The origins of the quilt date to 2010, when the MLK committee decided to fund a project to mark Black History Month. According to chairwoman Ethel Garvin, the committee did some brainstorming and decided to reach out to Attleboro area art teachers to create a quilt to celebrate African-American inventors. Committee member Mary Whelan said that at the time there had been a wave of local STEM (Science Technology Engineering and Math) activities, and the committee felt that saluting inventors would complement that trend. And why a quilt? “It’s something tangible for the kids to work with,” she said. “Quilts are forever and they bring people together.” The panels on the “Quilt of African American Inventors” were made by fifth graders in Janice Newman’s visual arts class at Coelho Middle School in South Attleboro.
The committee reached out to Newman, who chose and purchased the materials for the quilt and was later reimbursed with funds from the Attleboro Cultural Council. This project also doubled as a history lesson for the students. As part of the project, they had to research their assigned inventor and study their accomplishments. After completing their research, students sketched out rough drafts of their panels before tracing the sketch onto the final canvas. The finished product was a 12-inch fabric square depicting the portrait of an inventor with his/her invention. In total, the quilt depicts 23 inventors with patents dating from the early 1800s to 1989. Among the inventors and inventions are George “Crum” Speck, the potato chip; Osbourn Dorsey, the doorknob; George T. Sampson, the clothes dryer; and Lonnie G. Johnson, the Super Soaker water toy.
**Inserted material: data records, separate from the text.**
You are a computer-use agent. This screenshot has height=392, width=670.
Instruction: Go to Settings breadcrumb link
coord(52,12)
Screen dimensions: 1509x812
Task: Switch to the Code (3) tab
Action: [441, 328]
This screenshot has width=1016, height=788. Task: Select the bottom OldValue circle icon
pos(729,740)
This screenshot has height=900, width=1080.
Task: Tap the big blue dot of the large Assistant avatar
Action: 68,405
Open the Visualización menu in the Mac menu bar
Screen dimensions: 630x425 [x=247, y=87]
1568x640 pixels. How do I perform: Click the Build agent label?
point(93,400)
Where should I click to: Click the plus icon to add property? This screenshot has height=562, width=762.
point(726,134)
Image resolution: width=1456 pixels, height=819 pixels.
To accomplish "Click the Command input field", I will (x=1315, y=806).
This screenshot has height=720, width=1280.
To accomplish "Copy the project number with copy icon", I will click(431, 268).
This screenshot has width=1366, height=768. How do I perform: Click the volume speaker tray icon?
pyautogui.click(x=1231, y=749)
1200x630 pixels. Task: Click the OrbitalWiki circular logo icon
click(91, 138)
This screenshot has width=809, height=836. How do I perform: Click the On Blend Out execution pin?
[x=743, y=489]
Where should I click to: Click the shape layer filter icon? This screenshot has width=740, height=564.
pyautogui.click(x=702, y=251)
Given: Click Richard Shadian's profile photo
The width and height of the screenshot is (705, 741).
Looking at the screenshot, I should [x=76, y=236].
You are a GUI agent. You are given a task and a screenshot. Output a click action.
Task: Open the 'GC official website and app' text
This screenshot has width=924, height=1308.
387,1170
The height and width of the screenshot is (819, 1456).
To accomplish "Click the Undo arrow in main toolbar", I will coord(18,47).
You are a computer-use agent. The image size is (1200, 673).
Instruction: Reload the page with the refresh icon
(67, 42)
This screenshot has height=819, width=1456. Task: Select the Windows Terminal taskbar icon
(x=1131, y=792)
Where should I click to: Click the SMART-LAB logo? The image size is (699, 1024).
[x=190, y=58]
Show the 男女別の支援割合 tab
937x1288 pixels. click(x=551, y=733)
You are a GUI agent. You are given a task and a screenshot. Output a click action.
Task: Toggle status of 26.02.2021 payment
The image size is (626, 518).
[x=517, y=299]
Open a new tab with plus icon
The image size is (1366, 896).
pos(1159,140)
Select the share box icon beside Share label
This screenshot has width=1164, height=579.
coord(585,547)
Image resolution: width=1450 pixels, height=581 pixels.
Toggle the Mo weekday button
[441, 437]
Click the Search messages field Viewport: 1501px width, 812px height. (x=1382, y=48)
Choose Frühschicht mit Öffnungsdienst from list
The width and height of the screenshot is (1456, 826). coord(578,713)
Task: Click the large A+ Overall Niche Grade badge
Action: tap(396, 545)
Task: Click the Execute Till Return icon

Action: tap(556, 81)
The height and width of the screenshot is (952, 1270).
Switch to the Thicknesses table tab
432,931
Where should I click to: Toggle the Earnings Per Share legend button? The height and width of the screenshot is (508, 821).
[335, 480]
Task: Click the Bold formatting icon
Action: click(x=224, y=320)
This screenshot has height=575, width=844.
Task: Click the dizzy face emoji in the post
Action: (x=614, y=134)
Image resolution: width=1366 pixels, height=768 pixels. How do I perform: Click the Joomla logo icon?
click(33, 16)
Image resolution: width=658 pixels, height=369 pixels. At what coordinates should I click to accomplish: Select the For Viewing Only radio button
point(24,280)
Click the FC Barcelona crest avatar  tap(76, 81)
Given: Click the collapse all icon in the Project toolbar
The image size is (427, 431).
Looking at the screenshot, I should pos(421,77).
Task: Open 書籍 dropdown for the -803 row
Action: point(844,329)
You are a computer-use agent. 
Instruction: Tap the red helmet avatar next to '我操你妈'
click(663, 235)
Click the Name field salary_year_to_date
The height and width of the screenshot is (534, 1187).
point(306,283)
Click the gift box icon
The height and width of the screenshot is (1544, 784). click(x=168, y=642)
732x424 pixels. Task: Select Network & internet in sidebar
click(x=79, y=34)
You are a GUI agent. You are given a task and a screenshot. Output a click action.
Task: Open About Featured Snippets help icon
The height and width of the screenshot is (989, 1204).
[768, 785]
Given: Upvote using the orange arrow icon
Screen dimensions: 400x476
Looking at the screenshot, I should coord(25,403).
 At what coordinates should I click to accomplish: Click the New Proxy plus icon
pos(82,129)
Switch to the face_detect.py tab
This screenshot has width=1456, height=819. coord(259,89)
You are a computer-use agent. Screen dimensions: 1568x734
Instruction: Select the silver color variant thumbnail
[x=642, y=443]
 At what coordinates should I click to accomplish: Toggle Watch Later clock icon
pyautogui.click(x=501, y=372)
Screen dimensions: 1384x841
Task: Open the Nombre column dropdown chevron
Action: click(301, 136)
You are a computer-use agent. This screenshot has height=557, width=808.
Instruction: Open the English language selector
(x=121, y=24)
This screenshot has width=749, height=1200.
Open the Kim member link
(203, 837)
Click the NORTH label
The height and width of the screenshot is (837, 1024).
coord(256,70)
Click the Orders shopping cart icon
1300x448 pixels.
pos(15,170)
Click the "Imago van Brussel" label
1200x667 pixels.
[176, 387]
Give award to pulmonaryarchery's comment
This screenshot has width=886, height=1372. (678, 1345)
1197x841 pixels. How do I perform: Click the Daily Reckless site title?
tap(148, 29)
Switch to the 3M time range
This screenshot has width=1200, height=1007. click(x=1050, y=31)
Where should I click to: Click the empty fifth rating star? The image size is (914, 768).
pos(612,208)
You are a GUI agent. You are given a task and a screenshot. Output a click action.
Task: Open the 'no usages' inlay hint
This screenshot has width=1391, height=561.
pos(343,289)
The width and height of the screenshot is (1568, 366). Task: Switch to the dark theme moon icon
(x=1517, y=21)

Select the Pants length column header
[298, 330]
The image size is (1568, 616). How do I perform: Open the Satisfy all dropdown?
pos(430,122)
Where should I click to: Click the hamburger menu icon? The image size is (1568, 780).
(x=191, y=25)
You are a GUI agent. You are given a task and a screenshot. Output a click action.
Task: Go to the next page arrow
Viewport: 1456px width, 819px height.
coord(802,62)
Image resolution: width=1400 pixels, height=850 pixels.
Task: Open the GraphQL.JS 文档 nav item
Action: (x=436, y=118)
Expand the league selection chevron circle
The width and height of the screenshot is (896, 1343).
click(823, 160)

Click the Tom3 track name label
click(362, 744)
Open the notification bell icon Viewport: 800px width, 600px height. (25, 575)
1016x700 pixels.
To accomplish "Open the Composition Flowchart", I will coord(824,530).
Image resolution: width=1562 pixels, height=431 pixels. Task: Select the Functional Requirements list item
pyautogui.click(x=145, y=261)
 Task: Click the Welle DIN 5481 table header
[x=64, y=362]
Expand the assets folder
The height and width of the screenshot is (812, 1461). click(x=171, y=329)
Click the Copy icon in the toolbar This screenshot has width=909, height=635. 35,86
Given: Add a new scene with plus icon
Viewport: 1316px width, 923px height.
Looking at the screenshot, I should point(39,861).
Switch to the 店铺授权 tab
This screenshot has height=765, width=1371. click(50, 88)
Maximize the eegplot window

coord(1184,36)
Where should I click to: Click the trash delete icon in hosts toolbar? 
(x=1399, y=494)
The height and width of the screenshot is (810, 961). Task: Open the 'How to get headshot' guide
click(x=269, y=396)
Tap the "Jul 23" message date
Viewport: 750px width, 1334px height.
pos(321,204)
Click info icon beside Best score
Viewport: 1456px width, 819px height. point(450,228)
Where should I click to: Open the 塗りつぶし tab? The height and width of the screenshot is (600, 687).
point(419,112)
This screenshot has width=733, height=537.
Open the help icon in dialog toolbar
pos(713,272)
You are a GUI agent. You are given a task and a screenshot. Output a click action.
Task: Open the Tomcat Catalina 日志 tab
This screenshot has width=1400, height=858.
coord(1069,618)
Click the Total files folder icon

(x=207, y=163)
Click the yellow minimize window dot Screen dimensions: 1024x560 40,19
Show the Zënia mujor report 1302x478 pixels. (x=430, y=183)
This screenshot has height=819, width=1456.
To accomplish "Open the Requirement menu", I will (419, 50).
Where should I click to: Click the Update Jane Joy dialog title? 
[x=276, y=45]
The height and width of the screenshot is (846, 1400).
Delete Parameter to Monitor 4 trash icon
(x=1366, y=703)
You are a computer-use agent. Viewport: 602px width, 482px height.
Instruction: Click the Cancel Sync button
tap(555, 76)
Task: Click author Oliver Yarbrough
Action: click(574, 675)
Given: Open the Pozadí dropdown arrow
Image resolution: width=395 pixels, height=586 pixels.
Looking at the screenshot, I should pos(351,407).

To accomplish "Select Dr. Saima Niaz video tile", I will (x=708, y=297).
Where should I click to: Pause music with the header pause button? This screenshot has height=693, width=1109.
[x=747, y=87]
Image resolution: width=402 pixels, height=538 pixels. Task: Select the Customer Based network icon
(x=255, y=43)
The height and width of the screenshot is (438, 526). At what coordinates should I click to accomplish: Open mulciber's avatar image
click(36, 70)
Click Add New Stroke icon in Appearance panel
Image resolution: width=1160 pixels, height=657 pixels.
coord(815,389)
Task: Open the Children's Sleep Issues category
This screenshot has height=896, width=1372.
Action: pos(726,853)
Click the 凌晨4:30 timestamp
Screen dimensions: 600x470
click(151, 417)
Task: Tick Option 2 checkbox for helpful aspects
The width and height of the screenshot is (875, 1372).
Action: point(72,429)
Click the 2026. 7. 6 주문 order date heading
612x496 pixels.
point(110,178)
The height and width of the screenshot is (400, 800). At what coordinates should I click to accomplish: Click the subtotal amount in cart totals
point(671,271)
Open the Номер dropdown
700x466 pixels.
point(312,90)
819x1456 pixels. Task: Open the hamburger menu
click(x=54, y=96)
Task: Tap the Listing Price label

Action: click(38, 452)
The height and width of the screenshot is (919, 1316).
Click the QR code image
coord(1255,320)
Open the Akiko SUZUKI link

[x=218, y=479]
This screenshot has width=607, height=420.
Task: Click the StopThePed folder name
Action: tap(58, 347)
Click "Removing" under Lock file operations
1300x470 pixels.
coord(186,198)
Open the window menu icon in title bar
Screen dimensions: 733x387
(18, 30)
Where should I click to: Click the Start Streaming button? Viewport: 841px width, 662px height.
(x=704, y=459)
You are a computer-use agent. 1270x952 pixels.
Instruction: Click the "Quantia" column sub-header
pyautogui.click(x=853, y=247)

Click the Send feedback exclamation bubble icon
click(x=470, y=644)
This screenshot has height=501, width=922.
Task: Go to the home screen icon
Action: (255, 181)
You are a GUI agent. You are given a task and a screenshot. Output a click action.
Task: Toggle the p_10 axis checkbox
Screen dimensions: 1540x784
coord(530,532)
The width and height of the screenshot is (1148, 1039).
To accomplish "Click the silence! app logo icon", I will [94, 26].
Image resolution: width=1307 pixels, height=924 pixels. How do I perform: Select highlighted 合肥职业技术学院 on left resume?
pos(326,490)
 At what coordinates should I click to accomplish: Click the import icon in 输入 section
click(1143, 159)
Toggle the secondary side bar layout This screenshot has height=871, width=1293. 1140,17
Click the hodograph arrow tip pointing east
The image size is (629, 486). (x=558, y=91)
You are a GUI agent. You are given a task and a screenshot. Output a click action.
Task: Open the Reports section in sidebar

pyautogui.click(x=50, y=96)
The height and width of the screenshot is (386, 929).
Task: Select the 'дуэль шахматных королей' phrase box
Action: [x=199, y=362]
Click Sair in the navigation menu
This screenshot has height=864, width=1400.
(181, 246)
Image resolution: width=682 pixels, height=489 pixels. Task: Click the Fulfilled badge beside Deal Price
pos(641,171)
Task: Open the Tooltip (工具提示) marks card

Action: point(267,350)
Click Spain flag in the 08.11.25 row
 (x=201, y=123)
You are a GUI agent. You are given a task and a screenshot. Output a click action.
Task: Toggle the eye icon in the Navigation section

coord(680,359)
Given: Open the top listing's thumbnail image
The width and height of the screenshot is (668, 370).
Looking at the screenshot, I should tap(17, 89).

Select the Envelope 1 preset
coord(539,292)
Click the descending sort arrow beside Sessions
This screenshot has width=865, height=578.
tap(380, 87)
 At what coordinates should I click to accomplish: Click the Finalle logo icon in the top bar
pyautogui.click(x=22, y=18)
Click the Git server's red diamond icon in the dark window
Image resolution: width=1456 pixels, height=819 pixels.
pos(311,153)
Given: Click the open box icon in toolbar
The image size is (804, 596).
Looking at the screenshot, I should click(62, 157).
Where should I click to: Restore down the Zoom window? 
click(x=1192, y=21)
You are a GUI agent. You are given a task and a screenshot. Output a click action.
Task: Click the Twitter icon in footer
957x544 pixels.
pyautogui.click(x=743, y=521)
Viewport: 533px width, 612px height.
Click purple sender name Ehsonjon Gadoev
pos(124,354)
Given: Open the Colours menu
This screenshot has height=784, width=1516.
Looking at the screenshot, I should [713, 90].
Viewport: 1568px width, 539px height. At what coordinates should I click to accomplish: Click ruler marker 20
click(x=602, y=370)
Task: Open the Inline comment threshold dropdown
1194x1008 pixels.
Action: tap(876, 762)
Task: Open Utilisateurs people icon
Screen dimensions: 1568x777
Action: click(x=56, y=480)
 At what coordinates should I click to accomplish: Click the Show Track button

The quilt also features Thomas Jennings, the first African American to receive a patent, and Dr. Patricia E. Bath, the first African-American woman to receive a patent for a medical invention. “It shows the dedication of teachers to teach accurate history,” said Melissa Martin, a member of the MLK committee. The students’ panels were sent to Lyda Garvin and the Dorcas sewing circle at the Pentecostal Church of God In Christ in Providence, which pieced the quilt together. “It was a delight,” said Garvin, a retired teacher. “It meant a lot to them and it helped the seniors, too. It kept them busy.” A sister quilt hangs in the halls of Coelho School to celebrate the hard work of the students. The quilt has been displayed at many different locations, but the committee wanted it to have an official home. About eight months ago, the group decided to approach the Attleboro Area Industrial Museum, which members felt was a fitting place for a piece that celebrates invention. “We are most appreciative of the donation of this wonderful quilt,” Legg said.